Goûtons avec le cœur et communions avec le vin
Profite de ton droit au plaisir, le plus humain de tous tes droits. Goûte avec ton cœur, qui n’appartient qu’à toi. Déguste en artiste, en totale subjectivité, en laissant faire ton inspiration et ton aperception, sans règles, sans protocoles, sans formatage. Si la dégustation analytique repose sur le contrôle des sensations, la dégustation hédoniste et en pleine conscience, décomplexée et naïve, suppose la libération des sensations. Ensuite, focalise-toi sur ces dernières, avec pour règle d’or de ne jamais parler, ne jamais commenter, pour éviter tout effort d’examen-qualification-classement, ou bien active les connexions vin-corps-esprit, dans une forme de dégustation spirituelle ou méditative à base de sensations pensées visant, en définitive, à te comprendre toi-même et à déterminer ce qui est bon pour toi.

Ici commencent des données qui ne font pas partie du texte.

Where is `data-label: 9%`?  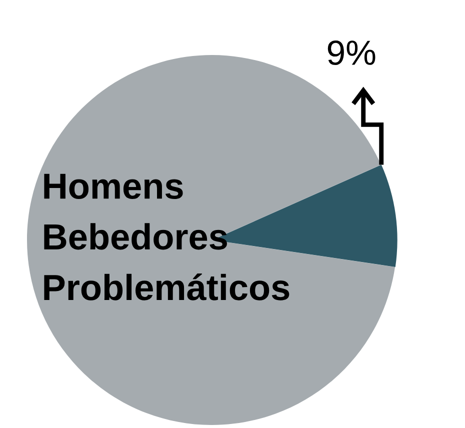 data-label: 9% is located at coordinates (352, 53).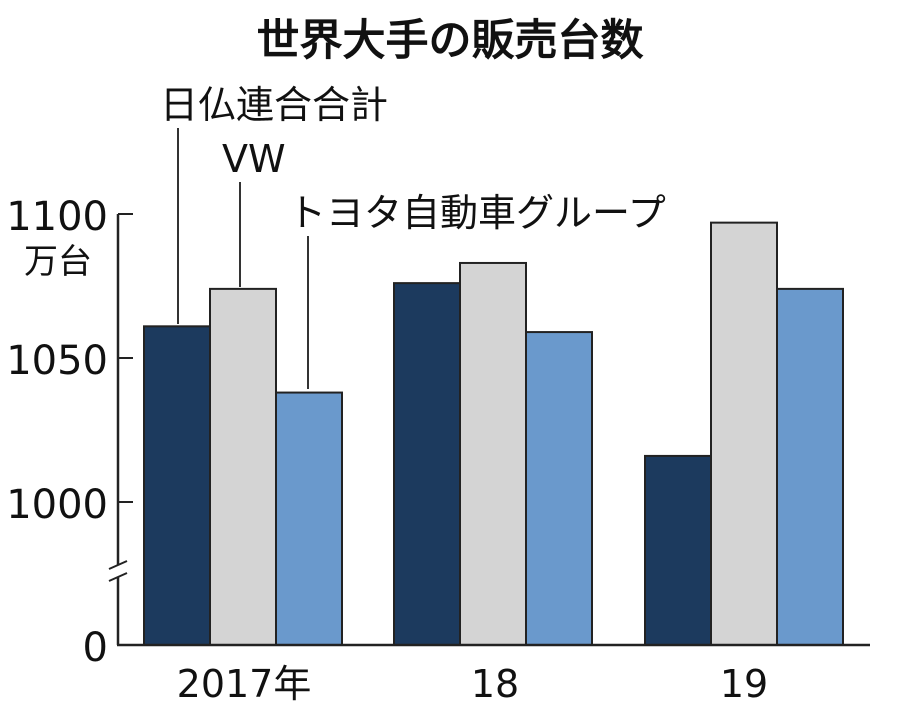 Image resolution: width=900 pixels, height=712 pixels. What do you see at coordinates (274, 105) in the screenshot?
I see `legend-label-nissan-renault: 日仏連合合計` at bounding box center [274, 105].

Dans une dégustation sensuelle, l’objectif est de communier avec le vin, non de communiquer autour du vin. Passer de l’intimité organoleptique à un discours, à un acte de formalisation, dans un effort inductif, est une gageure, presque une violence faite au vin comme à soi-même et dont le lâcher-prise, le plaisir, l’évasion et l’indépendance d’esprit et de sens sont les victimes collatérales.

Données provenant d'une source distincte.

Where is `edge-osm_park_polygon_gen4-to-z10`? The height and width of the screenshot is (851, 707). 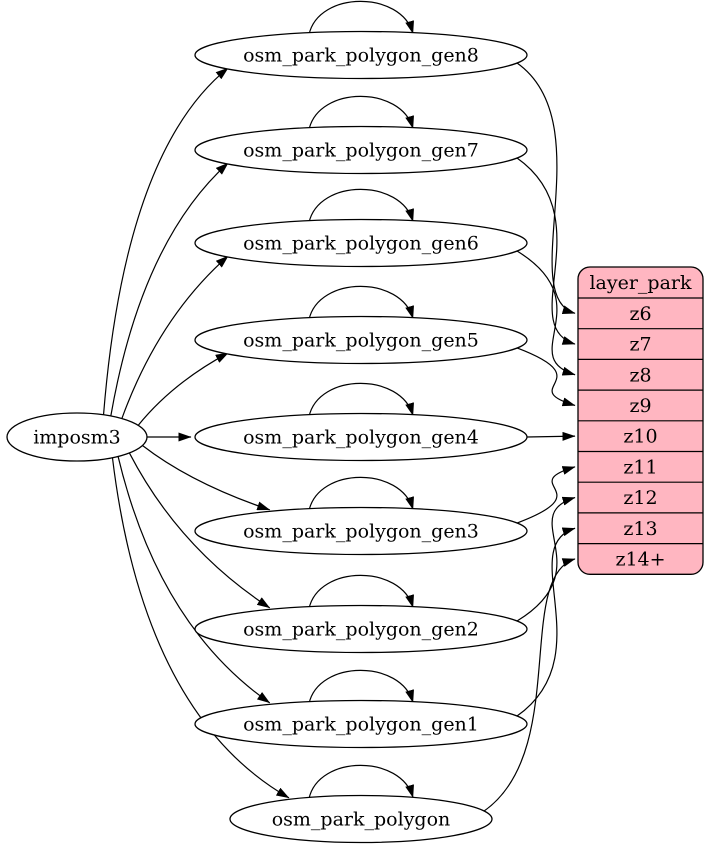
edge-osm_park_polygon_gen4-to-z10 is located at coordinates (551, 436).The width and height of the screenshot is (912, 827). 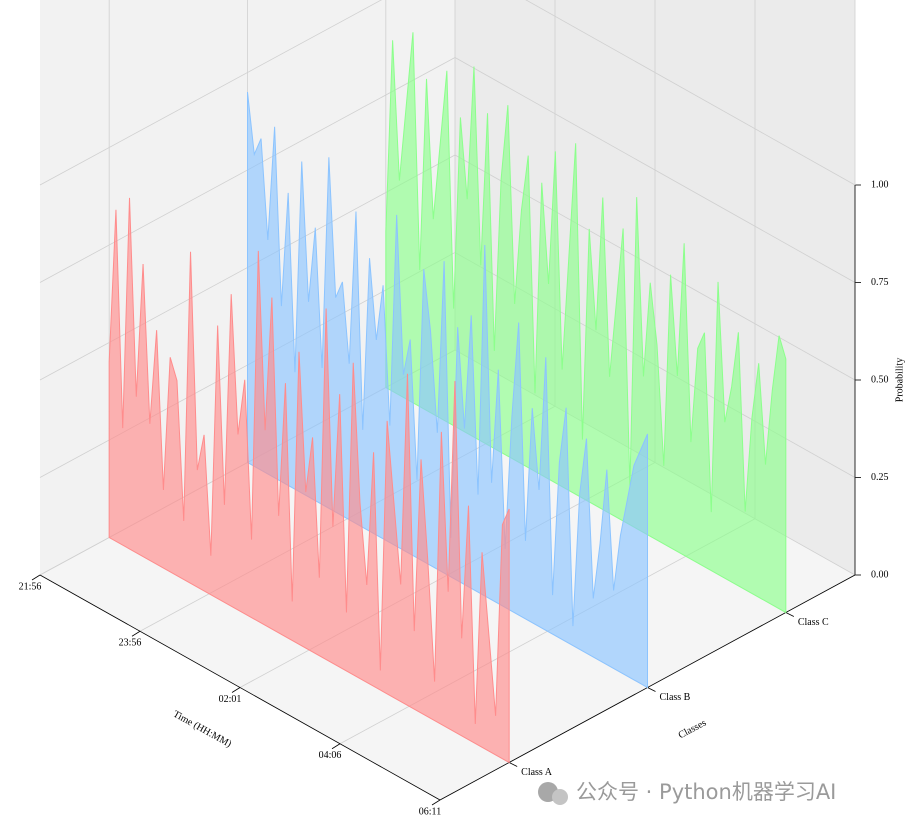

La dégustation hédoniste et en pleine conscience, ce n’est donc ni « boire un coup » en toute décontraction et en toute distraction ni analyser et commenter, ce n’est ni consommer ni juger, c’est vivre pleinement l’instant gustatif, recevoir le vin et dialoguer sensuellement avec lui, sans arrière-pensée, sans calcul, sans effort et sans prétention. Or, d’ordinaire, personne ne déguste ainsi, avec lâcher-prise, dans un mélange de détente et de recueillement, dans un état de disponibilité totale, entièrement consacré au plaisir sérieux, prêt à rencontrer et accueillir le vin : soit on se concentre afin d’analyser le vin en technicien, dans une position de surplomb ; soit on boit le vin assez machinalement, sans trop y penser, dans un cadre social-festif, dans une ambiance conviviale où des conversations et autres gênes interdisent de fermer les yeux et de se recentrer sur soi-même.

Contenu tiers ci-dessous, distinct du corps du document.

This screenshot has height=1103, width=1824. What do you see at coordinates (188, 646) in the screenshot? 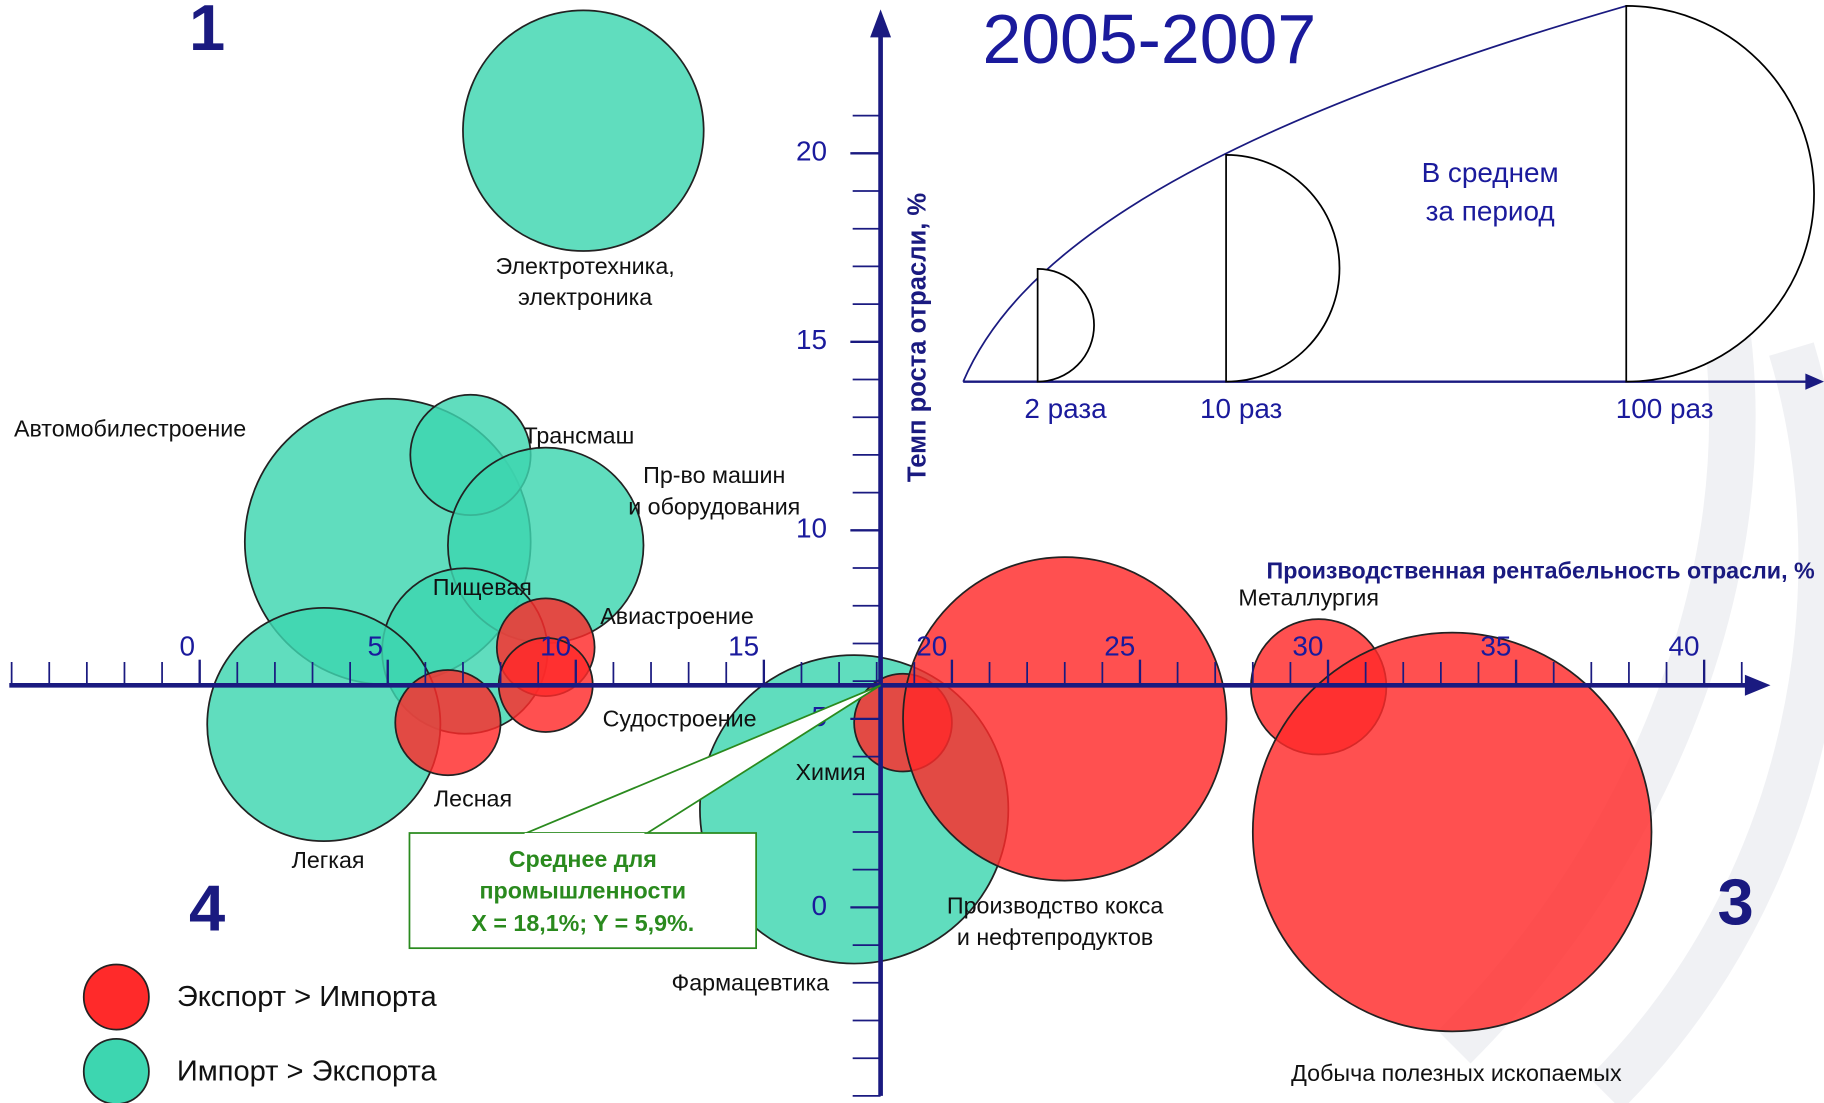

L’amateur est un œnophile. Il ne craint pas la surprise, il l’espère. Il aspire à l’émerveillement, à l’étonnement, à l’inconnu, à l’évasion et à l’aventure. Son but n’est pas de réussir à placer le vin dans des cases, dans des tiroirs, dans des catégories. C’est pourquoi il aime les vins libres, énergiques et singuliers, qui échappent au formatage, aux styles bien définis, aux standards, aux habitudes qui rassurent, au prêt-à-penser et au prêt-à-goûter. L’objectif du vinosophe est de déguster en souriant et non en fronçant les sourcils, sans se torturer l’esprit. Il s’agit de vivre le vin purement et simplement, sans grille de lecture à respecter, sans attentes et sans objectifs particuliers. Il n’est pas de vin libre sans dégustateur libre et pas de vin vivant sans dégustateur vivant.